It’s been a long week and we’re just half way through. This evening, I made hubs’ dinner and took to him at the kitchen table. I went to make his drink, open the fridge door, then go to the dishwasher to get the glass that I forget and hubs completely flips out. Like seriously, starts screaming at me because I left the fridge door open for like 5 seconds while I took a few steps to the dishwasher to get a glass.  

It wasn’t like a little yell. He seriously flipped out. Screaming at me. Telling me he’s warned me. He jumped up, saying I’ll show you and went to he breaker box and turned off the electric to the fridge. Who in the world acts like that?!  His tantrum went on for over 30 minutes before he decided to turn the electric back on to the fridge. 

He sees nothing wrong with his behavior. He actually wanted me to apologize for leaving the door open. I’m proud of myself for not overreacting and staying calm. However, I did let him know he was acting like a 2 year old with his tantrum and it was ridiculous. 

Just when I thought I would be able to stay in the marriage and fight through the problems he does this and I start having flashbacks. Has he really changed or was it all fake?

Will It Ever End?!

Another ramblings for the day.

= = =

**STUDY QUESTIONS:**
a) Update the post about the fridge incident from "It wasn’t like" through "on to the fridge.", replacing "tantrum" with "outburst".
b) In the post about the fridge incident, condense the paragraph beginning "He sees nothing wrong with his behavior" into two sentences that keep its main facts.

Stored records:
= = =

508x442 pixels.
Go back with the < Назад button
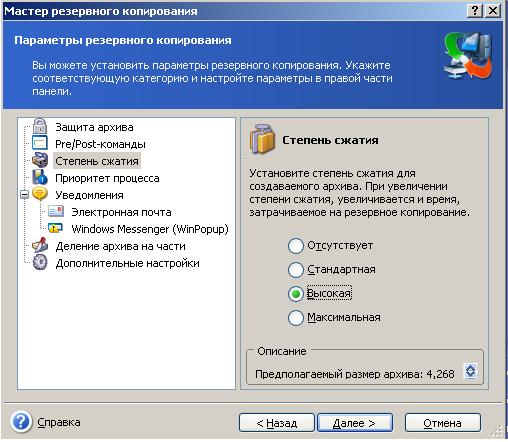click(277, 423)
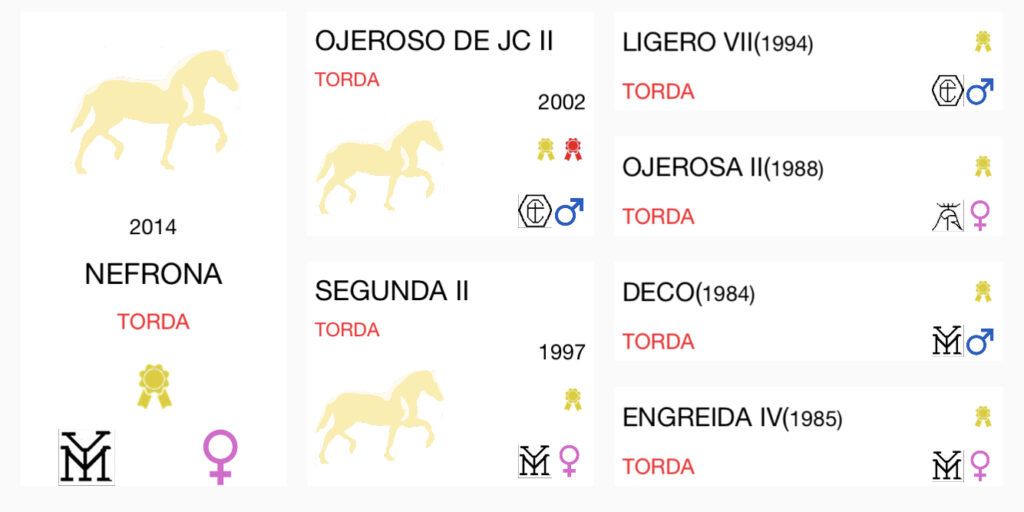Click the hexagon brand icon for LIGERO VII
Viewport: 1024px width, 512px height.
tap(948, 91)
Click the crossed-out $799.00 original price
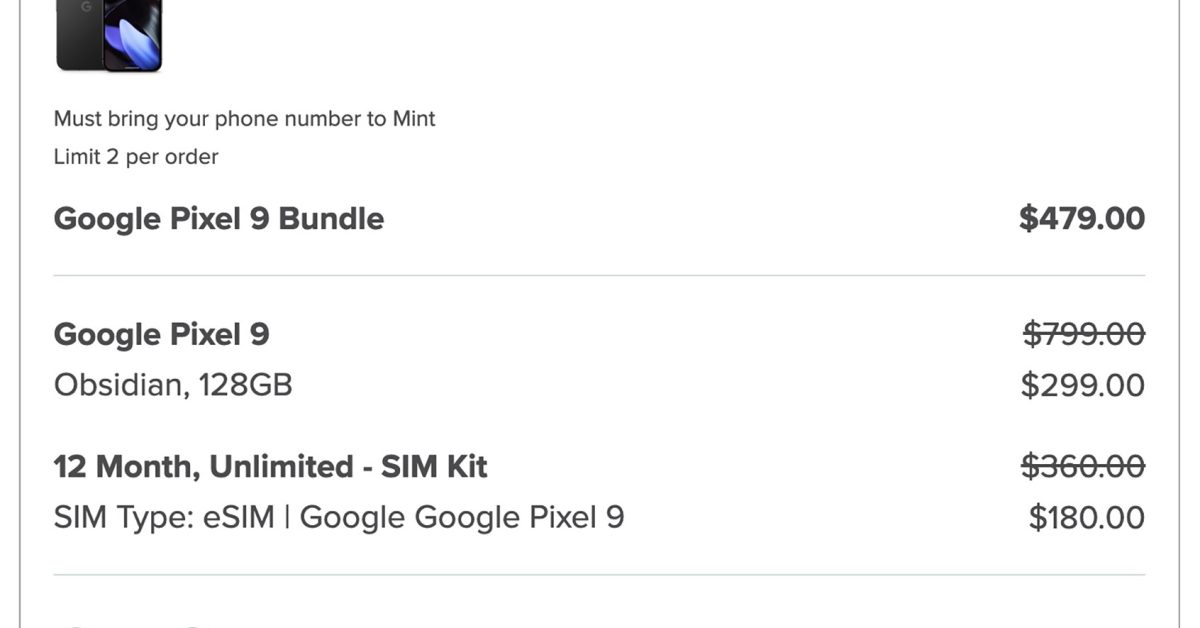Viewport: 1200px width, 628px height. coord(1083,334)
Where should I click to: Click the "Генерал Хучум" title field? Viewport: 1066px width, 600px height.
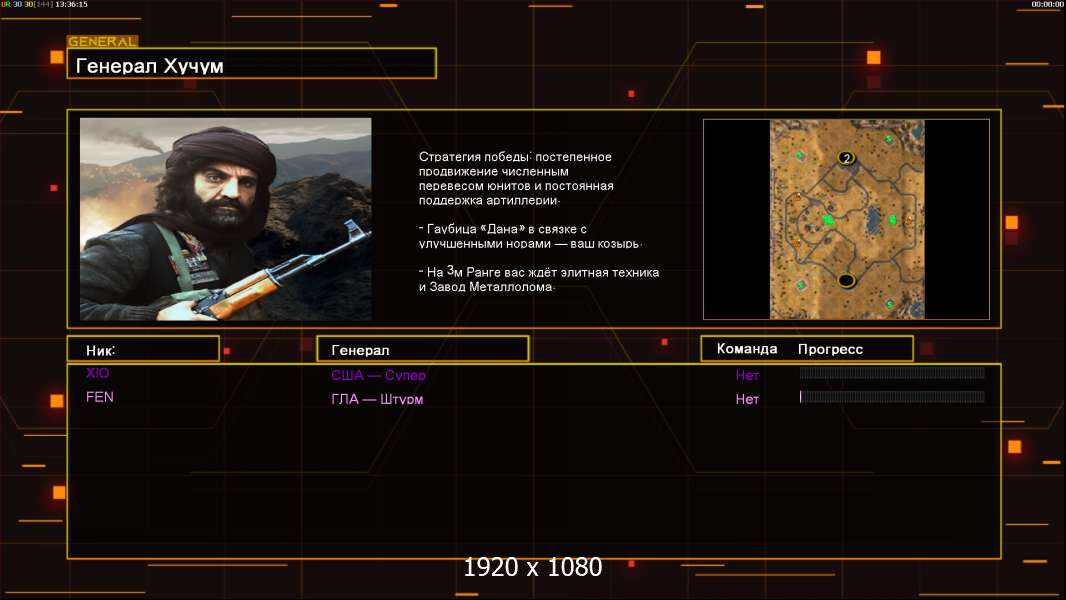251,64
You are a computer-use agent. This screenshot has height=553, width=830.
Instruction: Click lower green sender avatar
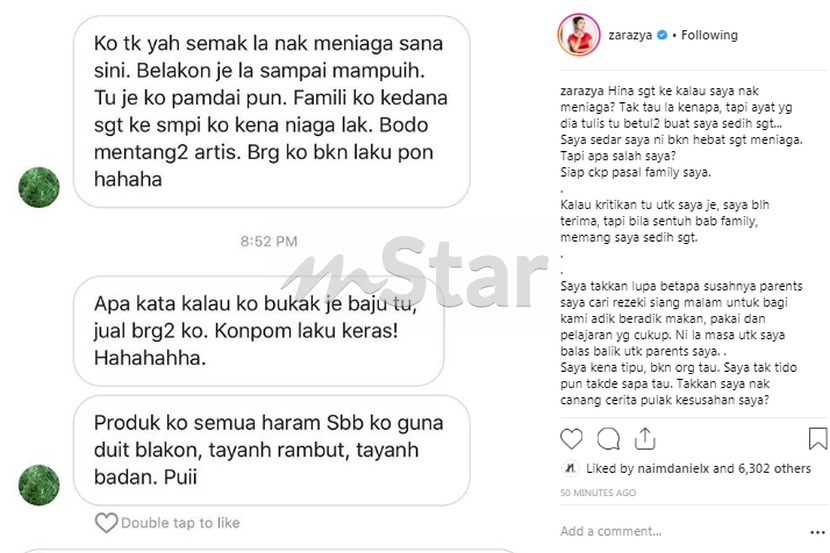click(x=39, y=485)
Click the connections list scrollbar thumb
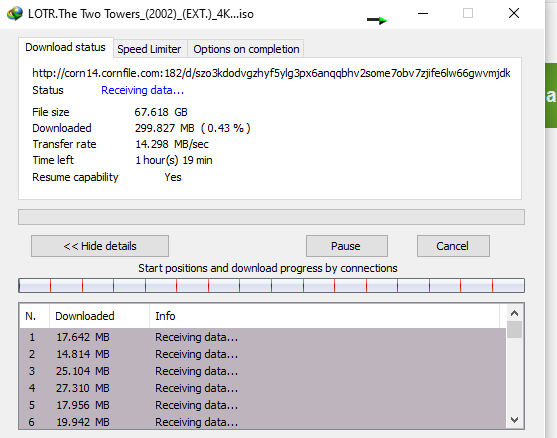The image size is (557, 438). point(514,329)
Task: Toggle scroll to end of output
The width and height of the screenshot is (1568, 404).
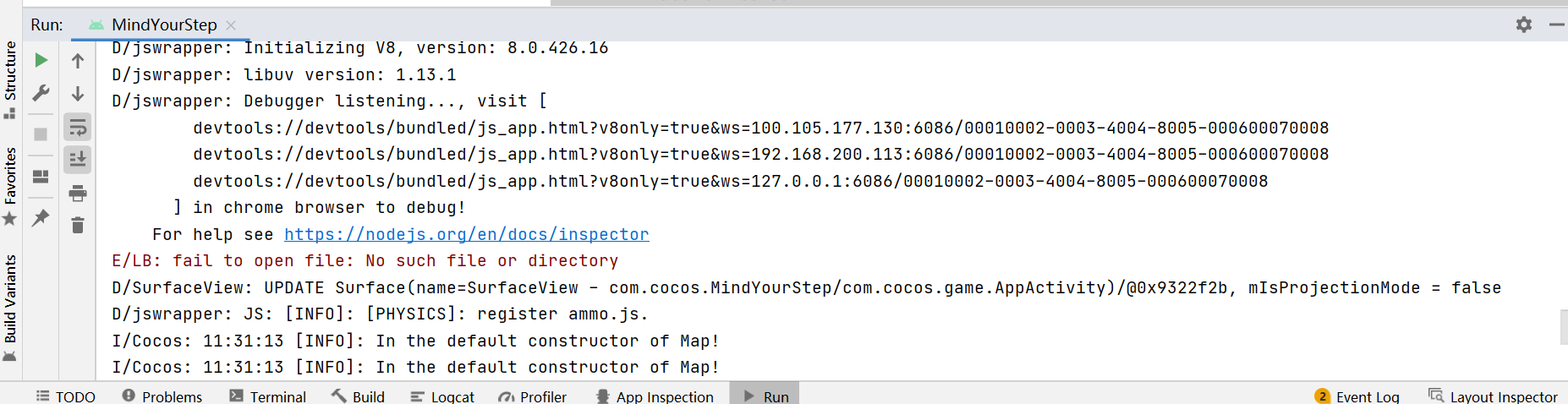Action: (x=78, y=160)
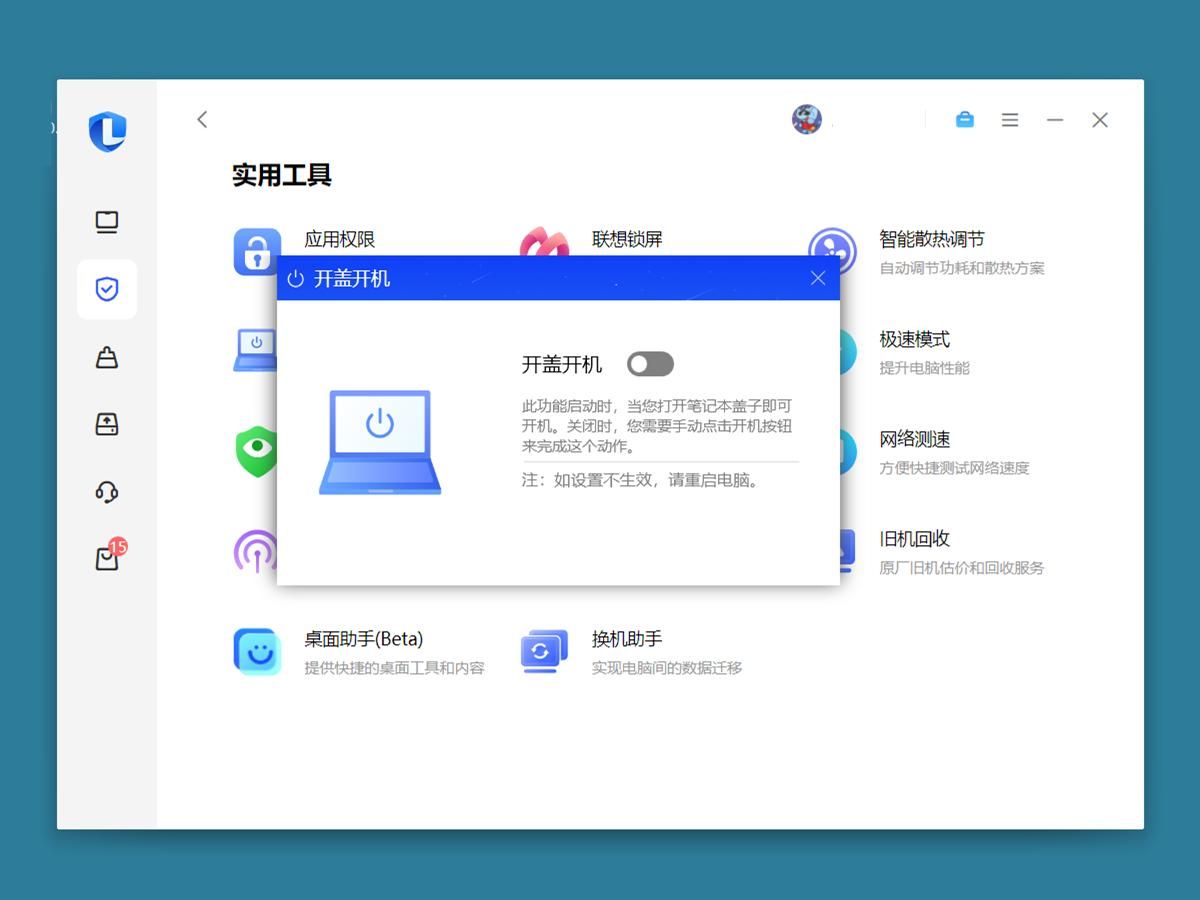Open the user profile avatar
This screenshot has width=1200, height=900.
pyautogui.click(x=806, y=119)
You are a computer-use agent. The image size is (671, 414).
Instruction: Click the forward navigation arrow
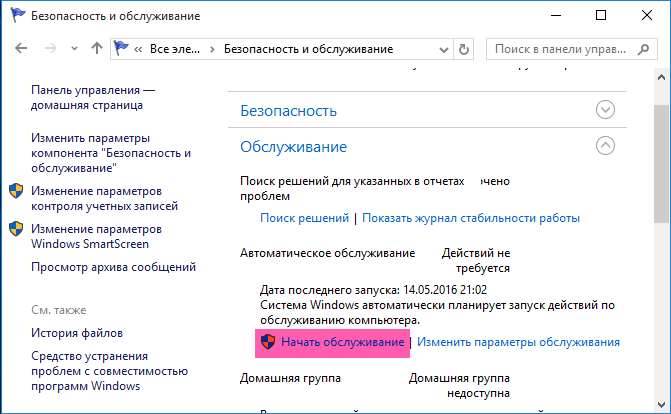tap(49, 48)
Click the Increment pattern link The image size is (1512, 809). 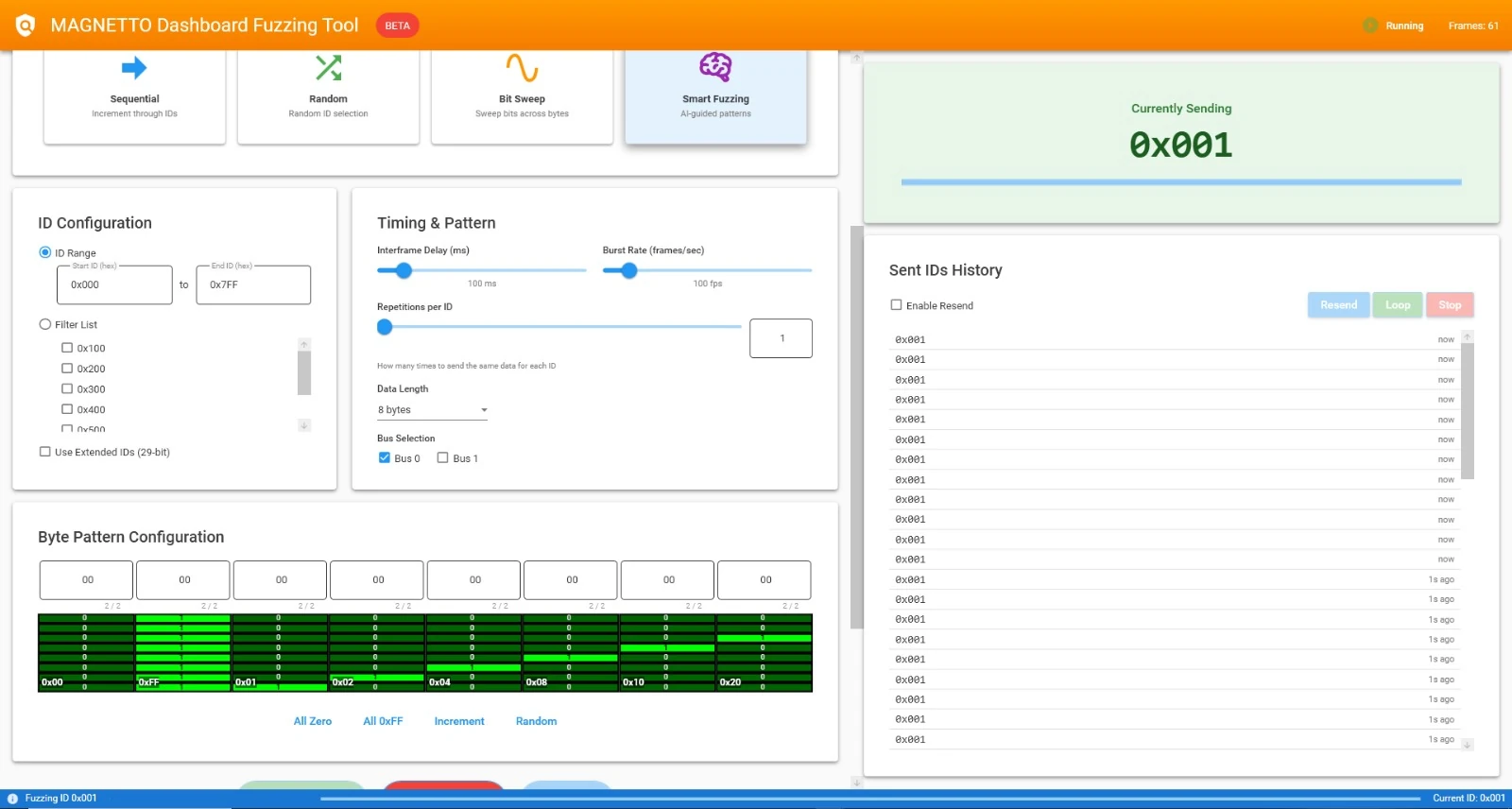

= = =

**TASK RESPONSES:**
a)
It wasn’t like a little yell. He seriously flipped out. Screaming at me. Telling me he’s warned me. He jumped up, saying I’ll show you and went to he breaker box and turned off the electric to the fridge. Who in the world acts like that?!  His outburst went on for over 30 minutes before he decided to turn the electric back on to the fridge.

b) He sees nothing wrong with his behavior and even wanted an apology for the open door. The writer stayed calm but told him his tantrum was ridiculous and like a 2-year-old's.